Auch Justin Chadwick hat in dem Briten Idris Elba einen großartigen Schauspieler gefunden, um Mandela zu verkörpern. Leider wird „Mandela“ diesem Leben nicht gerecht. Der Film hangelt sich brav chronologisch, gleichsam Kapitel für Kapitel, durch Mandelas 1994 erschienene Autobiografie „Der lange Weg zur Freiheit“. Einige der privatesten Einblicke, die Mandela in seinem Buch gewährte, sind nun die stärksten im Film: Der junge Mandela verbringt seine Freizeit in erster Linie mit Boxen und Fremdgehen. Das ist schon deshalb interessant, weil die Welt ja nie eine Vorstellung vom jungen Mandela hatte.

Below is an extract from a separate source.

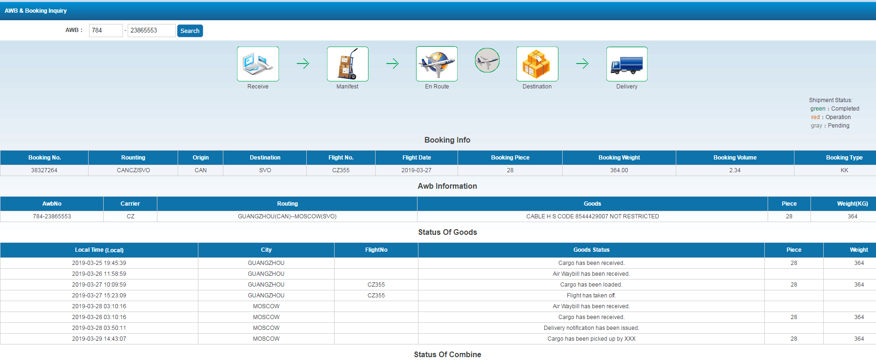The image size is (876, 360).
Task: Click the arrow between Receive and Manifest
Action: [x=303, y=64]
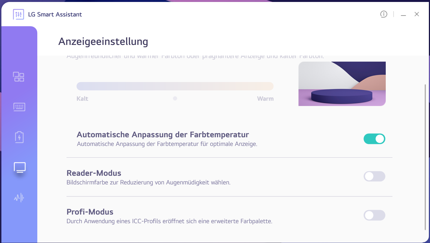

Überhaupt ist es gar kein Nachteil des Films, dass er mit der Freilassung des dann bereits 71-jährigen Mandelas am 2. Februar 1990 aus der Haft endet. Was danach geschah, ist auf so vielfältige Weise in Bild und Ton dokumentiert.

Doch Chadwick versteht das nicht als Chance, sich auf wenige wesentliche Aspekte zu konzentrieren. Dass etwa Mandelas zweite Ehe, die mit Winnie, geradezu metaphorisch auch und vor allem an der Frage zerbrach, welche Art von Widerstand legitim ist – das deutet Chadwick zwar an, doch er macht daraus nicht das thematische Zentrum seines Films. Stattdessen versucht er, noch ein Jahr, noch ein Ereignis, noch eine Person unterzukriegen. Mandelas Leben – zu groß fürs Kino.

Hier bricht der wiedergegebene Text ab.